TASK DIRECTIONS. Please quote the material below word for word, from the line containing "You are a computer-use" through the line containing "Image resolution: width=581", including both of those lines.

INPUT.

== == ==

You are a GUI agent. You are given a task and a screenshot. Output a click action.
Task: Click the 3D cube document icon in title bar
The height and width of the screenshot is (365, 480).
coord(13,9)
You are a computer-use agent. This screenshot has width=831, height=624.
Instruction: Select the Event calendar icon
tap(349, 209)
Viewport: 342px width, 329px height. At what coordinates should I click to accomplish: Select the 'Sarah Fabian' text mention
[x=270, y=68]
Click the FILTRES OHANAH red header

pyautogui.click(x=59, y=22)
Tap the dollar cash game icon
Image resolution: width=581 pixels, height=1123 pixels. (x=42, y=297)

== == ==

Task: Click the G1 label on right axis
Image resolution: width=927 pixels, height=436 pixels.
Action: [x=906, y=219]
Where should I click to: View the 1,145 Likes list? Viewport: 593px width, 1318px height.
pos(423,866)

== == ==

WORKED SOLUTION.
You are a computer-use agent. This screenshot has width=831, height=624.
Instruction: Select the Event calendar icon
tap(349, 209)
Viewport: 342px width, 329px height. At what coordinates should I click to accomplish: Select the 'Sarah Fabian' text mention
[x=270, y=68]
Click the FILTRES OHANAH red header

pyautogui.click(x=59, y=22)
Tap the dollar cash game icon
Image resolution: width=581 pixels, height=1123 pixels. (x=42, y=297)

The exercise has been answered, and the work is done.